Albert Gallatin to consider combining middle, high schools
Move could save up to $4.7 million annually
The Albert Gallatin School District will look at the costs of closing both middle schools and assigning students to the high school building as a possible prelude to wider consolidation of buildings in the district.
The board voted 6-0 Thursday night to direct the administration to set up interviews with
Superintendent Christopher Pegg and architects or value engineers to get cost estimates to modify the high school, which would be expanded to include students down to either sixth or seventh grade.
The district would also devise a financial plan and propose a timeline for phased consolidation.
Additionally, the board approved making video recordings of its meetings available to stream later on the district’s webpage.
“We need to do phase one, get the cost, everything else that occurs with that, move on with that, and then once that’s completed, that’s when we start looking at discussions and meetings with phase two, phase three, or whatever we need to do with it,” said President Jeff Myers.
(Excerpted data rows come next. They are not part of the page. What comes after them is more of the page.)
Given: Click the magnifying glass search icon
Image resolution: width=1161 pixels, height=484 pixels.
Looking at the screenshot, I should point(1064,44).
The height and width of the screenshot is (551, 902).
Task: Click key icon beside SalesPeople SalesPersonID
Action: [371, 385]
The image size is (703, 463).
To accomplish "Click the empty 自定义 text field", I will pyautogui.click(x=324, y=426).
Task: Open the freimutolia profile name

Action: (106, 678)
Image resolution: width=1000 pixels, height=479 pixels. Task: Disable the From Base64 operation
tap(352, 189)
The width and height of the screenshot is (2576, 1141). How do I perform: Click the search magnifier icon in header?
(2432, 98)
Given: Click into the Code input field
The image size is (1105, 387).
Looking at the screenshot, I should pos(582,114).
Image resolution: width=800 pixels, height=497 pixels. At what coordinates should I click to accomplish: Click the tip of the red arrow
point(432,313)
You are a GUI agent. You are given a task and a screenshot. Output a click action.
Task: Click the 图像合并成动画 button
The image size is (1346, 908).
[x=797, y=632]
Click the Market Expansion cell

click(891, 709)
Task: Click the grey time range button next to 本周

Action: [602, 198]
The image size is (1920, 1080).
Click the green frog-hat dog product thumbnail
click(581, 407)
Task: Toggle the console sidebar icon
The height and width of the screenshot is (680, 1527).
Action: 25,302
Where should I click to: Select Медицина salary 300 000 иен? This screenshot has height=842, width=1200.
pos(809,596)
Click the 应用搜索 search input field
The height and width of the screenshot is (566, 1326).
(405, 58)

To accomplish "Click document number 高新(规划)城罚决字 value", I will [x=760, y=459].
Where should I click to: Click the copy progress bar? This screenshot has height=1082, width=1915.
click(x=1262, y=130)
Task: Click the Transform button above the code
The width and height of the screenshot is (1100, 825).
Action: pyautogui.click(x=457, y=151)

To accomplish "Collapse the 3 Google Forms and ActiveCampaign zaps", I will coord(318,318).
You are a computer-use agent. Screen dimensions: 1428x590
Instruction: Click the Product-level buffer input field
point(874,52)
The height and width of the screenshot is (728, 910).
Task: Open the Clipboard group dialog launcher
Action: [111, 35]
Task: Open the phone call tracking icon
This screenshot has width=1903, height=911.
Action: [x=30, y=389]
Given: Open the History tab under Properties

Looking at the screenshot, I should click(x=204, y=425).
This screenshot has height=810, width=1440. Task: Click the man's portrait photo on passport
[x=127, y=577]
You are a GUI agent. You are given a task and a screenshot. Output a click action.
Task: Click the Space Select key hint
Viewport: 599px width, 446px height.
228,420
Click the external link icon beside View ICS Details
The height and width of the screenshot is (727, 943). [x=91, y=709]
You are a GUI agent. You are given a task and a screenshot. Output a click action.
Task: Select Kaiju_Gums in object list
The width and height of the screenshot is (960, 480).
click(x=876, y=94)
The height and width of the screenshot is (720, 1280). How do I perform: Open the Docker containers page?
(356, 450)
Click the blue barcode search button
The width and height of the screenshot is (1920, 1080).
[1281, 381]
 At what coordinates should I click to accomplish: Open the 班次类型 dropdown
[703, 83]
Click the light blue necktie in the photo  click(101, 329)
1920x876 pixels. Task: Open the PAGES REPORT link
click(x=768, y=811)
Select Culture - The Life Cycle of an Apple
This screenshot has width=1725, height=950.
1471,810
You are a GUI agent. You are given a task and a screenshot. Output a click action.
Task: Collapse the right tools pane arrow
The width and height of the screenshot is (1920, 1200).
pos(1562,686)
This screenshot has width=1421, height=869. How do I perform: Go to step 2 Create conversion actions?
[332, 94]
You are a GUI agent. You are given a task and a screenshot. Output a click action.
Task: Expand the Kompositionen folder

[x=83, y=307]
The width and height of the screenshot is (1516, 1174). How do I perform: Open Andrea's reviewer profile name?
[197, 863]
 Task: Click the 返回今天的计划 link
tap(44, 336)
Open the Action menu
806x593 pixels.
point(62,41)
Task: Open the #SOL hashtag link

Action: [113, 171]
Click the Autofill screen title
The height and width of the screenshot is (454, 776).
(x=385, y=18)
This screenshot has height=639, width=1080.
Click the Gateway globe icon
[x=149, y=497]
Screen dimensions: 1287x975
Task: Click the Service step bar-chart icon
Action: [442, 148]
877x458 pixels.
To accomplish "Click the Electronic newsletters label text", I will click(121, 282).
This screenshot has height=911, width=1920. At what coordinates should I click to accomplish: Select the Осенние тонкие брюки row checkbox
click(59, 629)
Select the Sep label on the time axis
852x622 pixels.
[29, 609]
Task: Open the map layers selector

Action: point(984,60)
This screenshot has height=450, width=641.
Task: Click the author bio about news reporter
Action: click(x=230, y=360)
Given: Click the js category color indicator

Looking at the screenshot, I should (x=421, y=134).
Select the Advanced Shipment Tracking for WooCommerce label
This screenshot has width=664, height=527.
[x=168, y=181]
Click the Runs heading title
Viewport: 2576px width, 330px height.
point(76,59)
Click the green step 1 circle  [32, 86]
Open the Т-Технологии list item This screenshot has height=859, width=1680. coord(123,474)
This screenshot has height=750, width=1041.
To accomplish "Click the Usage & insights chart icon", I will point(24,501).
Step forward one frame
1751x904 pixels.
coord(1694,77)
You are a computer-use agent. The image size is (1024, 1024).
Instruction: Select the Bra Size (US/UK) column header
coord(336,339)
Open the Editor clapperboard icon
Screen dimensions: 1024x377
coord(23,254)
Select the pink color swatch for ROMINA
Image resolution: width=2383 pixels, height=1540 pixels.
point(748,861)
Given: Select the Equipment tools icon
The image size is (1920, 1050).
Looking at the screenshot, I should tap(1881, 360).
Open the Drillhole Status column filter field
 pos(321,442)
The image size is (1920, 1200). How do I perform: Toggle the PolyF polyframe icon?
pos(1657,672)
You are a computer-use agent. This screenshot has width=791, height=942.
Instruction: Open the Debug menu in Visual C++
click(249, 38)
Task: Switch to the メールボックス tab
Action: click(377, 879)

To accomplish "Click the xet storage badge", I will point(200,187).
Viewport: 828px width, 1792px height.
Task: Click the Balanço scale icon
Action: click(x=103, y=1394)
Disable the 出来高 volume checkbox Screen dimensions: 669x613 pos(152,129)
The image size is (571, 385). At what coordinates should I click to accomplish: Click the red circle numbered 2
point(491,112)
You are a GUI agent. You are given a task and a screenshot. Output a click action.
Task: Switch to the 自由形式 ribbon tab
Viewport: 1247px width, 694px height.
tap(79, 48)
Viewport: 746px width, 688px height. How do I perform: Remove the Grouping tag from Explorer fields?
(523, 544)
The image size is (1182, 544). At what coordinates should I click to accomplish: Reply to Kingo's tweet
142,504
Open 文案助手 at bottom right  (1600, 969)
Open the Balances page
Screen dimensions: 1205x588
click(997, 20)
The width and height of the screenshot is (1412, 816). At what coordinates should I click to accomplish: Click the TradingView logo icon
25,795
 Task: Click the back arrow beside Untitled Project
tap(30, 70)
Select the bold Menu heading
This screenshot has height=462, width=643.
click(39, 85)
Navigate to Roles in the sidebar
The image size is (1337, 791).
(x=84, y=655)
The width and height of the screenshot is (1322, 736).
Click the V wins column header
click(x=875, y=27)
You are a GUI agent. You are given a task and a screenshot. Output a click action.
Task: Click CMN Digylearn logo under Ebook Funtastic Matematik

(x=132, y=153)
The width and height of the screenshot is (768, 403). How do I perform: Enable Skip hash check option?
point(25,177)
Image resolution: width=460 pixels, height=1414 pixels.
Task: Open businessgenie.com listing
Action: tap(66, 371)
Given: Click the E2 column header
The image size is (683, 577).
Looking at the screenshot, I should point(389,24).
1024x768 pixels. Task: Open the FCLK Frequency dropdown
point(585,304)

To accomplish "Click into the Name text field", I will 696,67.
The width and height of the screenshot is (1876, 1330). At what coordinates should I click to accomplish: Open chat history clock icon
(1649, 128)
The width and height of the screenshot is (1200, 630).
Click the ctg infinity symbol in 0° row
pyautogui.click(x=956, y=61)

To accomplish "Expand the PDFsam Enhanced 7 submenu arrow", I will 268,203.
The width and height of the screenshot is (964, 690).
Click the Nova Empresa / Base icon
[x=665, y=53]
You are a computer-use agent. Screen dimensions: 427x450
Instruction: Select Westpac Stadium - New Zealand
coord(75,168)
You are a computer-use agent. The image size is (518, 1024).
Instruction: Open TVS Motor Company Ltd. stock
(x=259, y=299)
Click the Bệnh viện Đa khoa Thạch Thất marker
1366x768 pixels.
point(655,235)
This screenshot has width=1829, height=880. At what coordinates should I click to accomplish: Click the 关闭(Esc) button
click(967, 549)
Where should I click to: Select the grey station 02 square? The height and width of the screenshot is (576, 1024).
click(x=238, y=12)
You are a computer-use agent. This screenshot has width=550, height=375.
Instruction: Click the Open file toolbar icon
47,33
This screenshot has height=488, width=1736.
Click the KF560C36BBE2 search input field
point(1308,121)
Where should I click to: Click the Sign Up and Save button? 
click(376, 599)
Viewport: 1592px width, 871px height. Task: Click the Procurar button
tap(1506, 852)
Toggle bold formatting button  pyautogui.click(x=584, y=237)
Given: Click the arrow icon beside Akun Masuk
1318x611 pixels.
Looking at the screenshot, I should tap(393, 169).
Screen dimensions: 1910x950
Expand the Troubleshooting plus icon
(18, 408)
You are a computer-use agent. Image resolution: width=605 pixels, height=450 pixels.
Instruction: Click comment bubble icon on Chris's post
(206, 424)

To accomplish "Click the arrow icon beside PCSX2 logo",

Tuesday’s meeting followed one last week where the board and public also discussed options for consolidating buildings.
If all phases go as planned, the district would have three elementary schools, down from five, and the combined middle school-high school complex, instead of two separate middle schools.
Talk at last week’s meeting centered on closing Smithfield and Friendship Hill Elementary Schools starting with the 2027-28 school year, and combining them with Albert Gallatin South Middle School until construction finishes at the high school.
Once construction is completed, the next to close would be Plava and Masontown elementary schools, which would send most of their students to Albert Gallatin North. A.L. Wilson Elementary would remain open.
The combined building consolidations could save the district up to $4.7 million annually, Pegg said.
At the combined middle-high school, the younger students would be in a separate wing, have their own lunch period, and have a separate gymnasium, Pegg said. The new construction could also potentially house a central office.
“At this point this has been all discussion,” he said. “No decisions have been made until we get the cost for all of that to see exactly what the district can afford to do. One thing I think we all agree on is we cannot afford not to do anything and stay status quo. We would not survive financially.”
The board voted 5-4 in February not to schedule a public hearing on potential building closures for the 2026-27 school year.
To close what was forecast as a budget deficit of $1.5 million to $2 million, the board voted in April to furlough up to 30 teachers and support staff.
Of that group, the district was able to rehire three teachers due to enrollment increases and other teachers taking leaves of absence, Pegg said after the meeting. Teachers certified in those areas were recalled in order of seniority.
Mike McCaig, managing director in the municipal finance department of Raymond James, told the board Tuesday it could potentially borrow up to $50 million while keeping its debt service payments at the current level of $3.9 million.
If the board approves borrowing, McCaig said, they would start with a $10 million bond, then add up to $10 million more each year as needed. By borrowing that amount or less in a calendar year, under federal tax code the district would qualify for a better interest rate and better options for refinancing debt.
McCaig said the borrowing would be paired with a restructuring of the district’s current debt that would lower payments by almost $2 million in the new fiscal year.
A debt resolution could come before the board at its regular meeting on July 15, McCaig said.
About 25 people attended Tuesday’s meeting. Residents who talked during an informal question-and-answer session before the meeting adjourned said they worried about taking on too much spending with a declining revenue base, while also saying they would prefer to keep sixth grade with the elementary school.
Justin Moccaldi of Springfield said after the meeting he didn’t know if the general public appreciates the size of debt payments, saying “you’re paying back $80 million to get $50 (million) now.”
He didn’t like the idea of a combined middle and high school, or having middle school students share a bus with high-schoolers. Moccaldi also hated to lose the Friendship Hill and Springfield schools.
“There’s been a school in Smithfield for over 200 years, as far as I know,” he said. “It’s one of the best, if not the best, consistently performing school in the district.”
Ashley Raymond of Smithfield said she hopes “that they keep the students at the center of their decision, and they make the right choice for what’s the best for them, and not for what’s best for the people sitting at the table right now.”